QUOTED TEXT
= = = =
Written by Nick Ackerman, co-produced by Stanford Chemist. This article was originally published to members of the CEF/ETF Income Laboratory on October 23rd, 2022.
Cohen & Steers Tax-Advantaged Preferred Securities and Income Fund (NYSE:PTA) continues to get hit by interest rate increases – as well as other preferred and fixed income funds. Even equities haven’t been immune from interest rate increases. Floating-rate senior loans that are supposed to be suited for higher interest rates are also taking some hits due to their portfolios’ credit risks. There seems to be nowhere safe. However, that’s generally when opportunities can start to open up.
One of the problems with interest rates is that no one knows where they will end up. Whenever an inflation report is hotter than expected, it gives the Fed more fuel to raise rates aggressively. Thus, the expectations for even higher rates grow, and investments get punished again. That’s been most of the cycle through 2022.
= = = =
DATA

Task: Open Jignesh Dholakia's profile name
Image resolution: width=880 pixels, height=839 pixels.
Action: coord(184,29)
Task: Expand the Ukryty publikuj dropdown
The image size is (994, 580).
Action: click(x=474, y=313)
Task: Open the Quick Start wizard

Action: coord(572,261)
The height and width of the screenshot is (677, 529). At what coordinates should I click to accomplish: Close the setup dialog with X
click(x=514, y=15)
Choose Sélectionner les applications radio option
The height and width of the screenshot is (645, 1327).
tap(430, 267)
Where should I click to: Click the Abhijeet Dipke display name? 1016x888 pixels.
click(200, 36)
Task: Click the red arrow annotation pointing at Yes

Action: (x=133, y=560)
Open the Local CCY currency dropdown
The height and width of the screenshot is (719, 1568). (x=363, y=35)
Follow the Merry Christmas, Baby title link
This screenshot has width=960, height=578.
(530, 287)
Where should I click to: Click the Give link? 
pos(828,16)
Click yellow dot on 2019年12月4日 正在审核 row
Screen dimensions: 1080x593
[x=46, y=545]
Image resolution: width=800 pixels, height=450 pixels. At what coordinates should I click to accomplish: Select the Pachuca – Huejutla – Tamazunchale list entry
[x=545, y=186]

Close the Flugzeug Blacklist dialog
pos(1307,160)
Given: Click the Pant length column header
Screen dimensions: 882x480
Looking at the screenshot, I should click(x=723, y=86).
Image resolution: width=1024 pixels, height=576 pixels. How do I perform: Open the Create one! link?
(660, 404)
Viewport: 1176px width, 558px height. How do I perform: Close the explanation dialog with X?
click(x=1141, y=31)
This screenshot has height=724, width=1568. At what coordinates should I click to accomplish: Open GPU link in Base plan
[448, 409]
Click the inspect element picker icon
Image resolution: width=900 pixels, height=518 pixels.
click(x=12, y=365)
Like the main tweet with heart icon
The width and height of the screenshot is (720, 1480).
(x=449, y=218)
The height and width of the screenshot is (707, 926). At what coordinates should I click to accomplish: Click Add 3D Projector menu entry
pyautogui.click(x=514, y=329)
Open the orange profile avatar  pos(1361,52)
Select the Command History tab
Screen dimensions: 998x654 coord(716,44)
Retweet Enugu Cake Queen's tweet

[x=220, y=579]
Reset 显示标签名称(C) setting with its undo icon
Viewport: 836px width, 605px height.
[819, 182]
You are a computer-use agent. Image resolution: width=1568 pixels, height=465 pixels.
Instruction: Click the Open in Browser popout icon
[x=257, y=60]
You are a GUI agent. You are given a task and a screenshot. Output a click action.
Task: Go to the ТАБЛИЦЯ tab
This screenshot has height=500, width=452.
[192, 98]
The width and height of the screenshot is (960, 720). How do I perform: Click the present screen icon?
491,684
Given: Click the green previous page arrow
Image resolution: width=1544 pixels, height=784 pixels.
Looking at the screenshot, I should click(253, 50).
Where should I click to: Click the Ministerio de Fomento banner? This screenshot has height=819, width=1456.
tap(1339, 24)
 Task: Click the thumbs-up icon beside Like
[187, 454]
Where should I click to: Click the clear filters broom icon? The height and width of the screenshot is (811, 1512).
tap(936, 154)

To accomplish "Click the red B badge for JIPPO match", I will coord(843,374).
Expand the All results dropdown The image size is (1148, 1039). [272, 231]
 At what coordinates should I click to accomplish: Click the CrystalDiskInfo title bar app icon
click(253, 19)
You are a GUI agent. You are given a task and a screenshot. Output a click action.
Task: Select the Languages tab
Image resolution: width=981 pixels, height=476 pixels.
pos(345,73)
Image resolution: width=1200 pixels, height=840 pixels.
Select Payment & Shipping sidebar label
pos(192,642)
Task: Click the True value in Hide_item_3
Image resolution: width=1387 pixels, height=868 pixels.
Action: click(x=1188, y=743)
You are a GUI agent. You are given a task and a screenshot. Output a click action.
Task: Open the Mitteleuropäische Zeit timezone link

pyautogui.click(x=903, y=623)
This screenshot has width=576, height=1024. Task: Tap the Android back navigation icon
= = = =
DIRECTION 1
Do these statements agree with the article on the Cohen & Steers preferred fund? Answer yes or no for each, quoting the deciding words. (a) The article first went out to members of the CEF/ETF Income Laboratory. (b) Floating-rate senior loans have escaped any damage from rising rates. (c) An inflation report that comes in hotter than expected gives the Fed more fuel to raise rates aggressively.
DIRECTION 2
Could you carry the article on the Cohen & Steers preferred fund forward, starting right after its last sentence?

ANSWER 1
(a) Yes: "This article was originally published to members of the CEF/ETF Income Laboratory on October 23rd, 2022."
(b) No: "Floating-rate senior loans that are supposed to be suited for higher interest rates are also taking some hits due to their portfolios’ credit risks."
(c) Yes: "Whenever an inflation report is hotter than expected, it gives the Fed more fuel to raise rates aggressively."

ANSWER 2
At least, in my opinion, that’s what I’m seeing. The market tries to price in what it expects for rates, then a hotter inflation report comes in, and we head lower. If inflation slows more rapidly, we could see some stabilization in the market, since interest rate expectations wouldn’t keep climbing. With the last CPI report, we saw CPI come down once again but remain elevated. On the other hand, core CPI actually rose to a new 40-year high.
These interest rate increases have pushed PTA to near its all-time wide discount since the fund launched. However, it isn’t necessarily an old fund yet, with its inception in October 2020. This is also a term fund, which means investors can eventually realize the discount. Though we still have plenty of time before that happens, as it isn’t expected until 2032.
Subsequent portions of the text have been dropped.